First, organizations recognized the wisdom of replacing their rarely used 20-person conference rooms with smaller huddle spaces designed for four or five employees. Now, some companies are looking to go even smaller, creating “jump spaces” for one or two people to use at a time. As video endpoint prices continue to drop, look for companies to keep carving up their spaces into smaller and smaller slices.

4. Users Are Savvy (if a Bit Weary)

Before the COVID-19 crisis, many users were unfamiliar with video collaboration tools. Then 2020 happened, and video collaboration platforms saw a massive increase in daily active users. Employees won’t want to return to the early days of the pandemic, when many workers reported fatigue and headaches after spending six hours or more on video. But overall, users are much more comfortable with the technology today than they were a year ago.

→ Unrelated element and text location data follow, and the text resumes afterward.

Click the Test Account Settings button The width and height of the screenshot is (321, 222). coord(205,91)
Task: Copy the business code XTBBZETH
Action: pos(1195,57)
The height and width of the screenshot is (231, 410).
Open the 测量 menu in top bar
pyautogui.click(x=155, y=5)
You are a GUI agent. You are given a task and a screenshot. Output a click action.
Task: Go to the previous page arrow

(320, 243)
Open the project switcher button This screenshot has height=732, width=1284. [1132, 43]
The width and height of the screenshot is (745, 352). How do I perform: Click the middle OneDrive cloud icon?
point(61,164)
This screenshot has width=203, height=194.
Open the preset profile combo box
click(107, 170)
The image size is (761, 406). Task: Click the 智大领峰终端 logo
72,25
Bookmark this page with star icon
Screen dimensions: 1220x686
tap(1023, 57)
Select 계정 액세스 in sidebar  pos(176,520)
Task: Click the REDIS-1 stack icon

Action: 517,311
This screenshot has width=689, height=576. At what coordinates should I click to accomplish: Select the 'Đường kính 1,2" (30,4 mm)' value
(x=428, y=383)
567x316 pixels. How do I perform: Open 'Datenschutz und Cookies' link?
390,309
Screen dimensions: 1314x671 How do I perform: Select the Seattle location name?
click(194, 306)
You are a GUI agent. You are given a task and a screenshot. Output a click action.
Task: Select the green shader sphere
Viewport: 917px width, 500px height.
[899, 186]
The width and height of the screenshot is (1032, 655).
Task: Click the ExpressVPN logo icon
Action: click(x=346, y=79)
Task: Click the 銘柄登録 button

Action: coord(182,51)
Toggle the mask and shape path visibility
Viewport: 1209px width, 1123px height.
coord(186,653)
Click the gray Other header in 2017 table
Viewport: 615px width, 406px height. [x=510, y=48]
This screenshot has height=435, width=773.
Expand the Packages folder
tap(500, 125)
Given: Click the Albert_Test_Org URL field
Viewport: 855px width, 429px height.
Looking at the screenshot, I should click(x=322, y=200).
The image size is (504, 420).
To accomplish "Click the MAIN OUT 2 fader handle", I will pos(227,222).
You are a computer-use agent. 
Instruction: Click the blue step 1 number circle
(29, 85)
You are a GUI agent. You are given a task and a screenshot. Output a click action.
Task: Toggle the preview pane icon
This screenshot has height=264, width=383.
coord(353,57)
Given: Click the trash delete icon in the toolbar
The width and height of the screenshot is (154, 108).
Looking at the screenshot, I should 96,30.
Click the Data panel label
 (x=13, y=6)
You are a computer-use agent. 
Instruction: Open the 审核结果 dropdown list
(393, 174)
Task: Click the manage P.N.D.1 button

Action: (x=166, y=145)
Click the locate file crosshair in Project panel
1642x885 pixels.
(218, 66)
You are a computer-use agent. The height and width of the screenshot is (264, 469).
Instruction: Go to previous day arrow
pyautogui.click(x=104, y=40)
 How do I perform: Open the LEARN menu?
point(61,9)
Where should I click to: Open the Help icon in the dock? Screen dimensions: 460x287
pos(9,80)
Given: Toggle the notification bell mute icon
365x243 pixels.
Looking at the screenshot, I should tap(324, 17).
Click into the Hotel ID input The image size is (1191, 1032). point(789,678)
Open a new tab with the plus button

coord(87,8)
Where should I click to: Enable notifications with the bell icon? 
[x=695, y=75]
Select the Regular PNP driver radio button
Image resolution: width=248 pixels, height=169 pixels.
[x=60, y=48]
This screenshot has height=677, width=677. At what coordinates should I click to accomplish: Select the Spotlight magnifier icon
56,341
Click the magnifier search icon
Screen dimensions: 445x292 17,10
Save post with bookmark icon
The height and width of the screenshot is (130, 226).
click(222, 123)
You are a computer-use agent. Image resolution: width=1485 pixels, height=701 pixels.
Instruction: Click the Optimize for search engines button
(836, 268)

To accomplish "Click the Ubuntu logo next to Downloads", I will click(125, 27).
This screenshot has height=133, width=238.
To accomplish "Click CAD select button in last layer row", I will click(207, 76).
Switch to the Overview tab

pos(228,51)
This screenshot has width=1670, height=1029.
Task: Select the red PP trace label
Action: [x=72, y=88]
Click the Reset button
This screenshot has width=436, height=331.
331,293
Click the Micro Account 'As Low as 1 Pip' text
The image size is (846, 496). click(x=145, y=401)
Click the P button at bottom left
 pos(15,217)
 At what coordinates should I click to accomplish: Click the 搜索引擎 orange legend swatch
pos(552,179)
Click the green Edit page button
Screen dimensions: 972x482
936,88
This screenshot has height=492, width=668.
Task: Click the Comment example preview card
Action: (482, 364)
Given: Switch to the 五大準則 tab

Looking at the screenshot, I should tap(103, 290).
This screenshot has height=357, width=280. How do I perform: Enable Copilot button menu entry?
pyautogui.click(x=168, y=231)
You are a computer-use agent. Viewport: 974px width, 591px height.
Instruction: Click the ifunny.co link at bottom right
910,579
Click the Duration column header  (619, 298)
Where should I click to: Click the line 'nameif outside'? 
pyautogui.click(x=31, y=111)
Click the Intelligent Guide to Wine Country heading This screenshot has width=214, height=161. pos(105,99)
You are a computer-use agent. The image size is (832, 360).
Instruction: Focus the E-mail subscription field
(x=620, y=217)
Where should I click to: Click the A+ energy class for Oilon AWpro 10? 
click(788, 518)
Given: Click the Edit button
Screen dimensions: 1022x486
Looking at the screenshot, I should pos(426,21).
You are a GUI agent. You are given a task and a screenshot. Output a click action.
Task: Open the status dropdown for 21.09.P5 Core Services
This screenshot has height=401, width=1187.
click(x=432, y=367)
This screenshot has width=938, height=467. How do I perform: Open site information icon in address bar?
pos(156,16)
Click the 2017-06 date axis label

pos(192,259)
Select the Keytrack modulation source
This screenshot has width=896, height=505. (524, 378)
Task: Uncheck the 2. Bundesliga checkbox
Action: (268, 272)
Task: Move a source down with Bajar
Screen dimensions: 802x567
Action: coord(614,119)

5. Companies Start Investing Again

Many businesses took a pause from investing in anything but the most necessary new technologies during 2020 as they waited for the economic impacts of the crisis to unfold. As the economy returns to firmer footing, many organizations will pick up their huddle space investments where they left off.

6. Organizations Embrace Flex Work

Now that employees have tasted the freedom of working from home (and now that their managers have seen that remote work hasn’t torpedoed productivity), many enterprises are expected to keep more liberal flex work policies in place over the long term. Flexible workspaces such as huddle rooms will be key to supporting these strategies.

7. Huddle Spaces Hit Home

Watch for more companies to begin pushing inexpensive video endpoints out to the homes of some users, especially senior managers. While most businesses are keeping their physical offices, users throughout most organizations are likely to spend much more time working from home than they did before the pandemic. By equipping senior-level users with dedicated video endpoints in their homes, companies can create a more standardized, professional collaboration experience.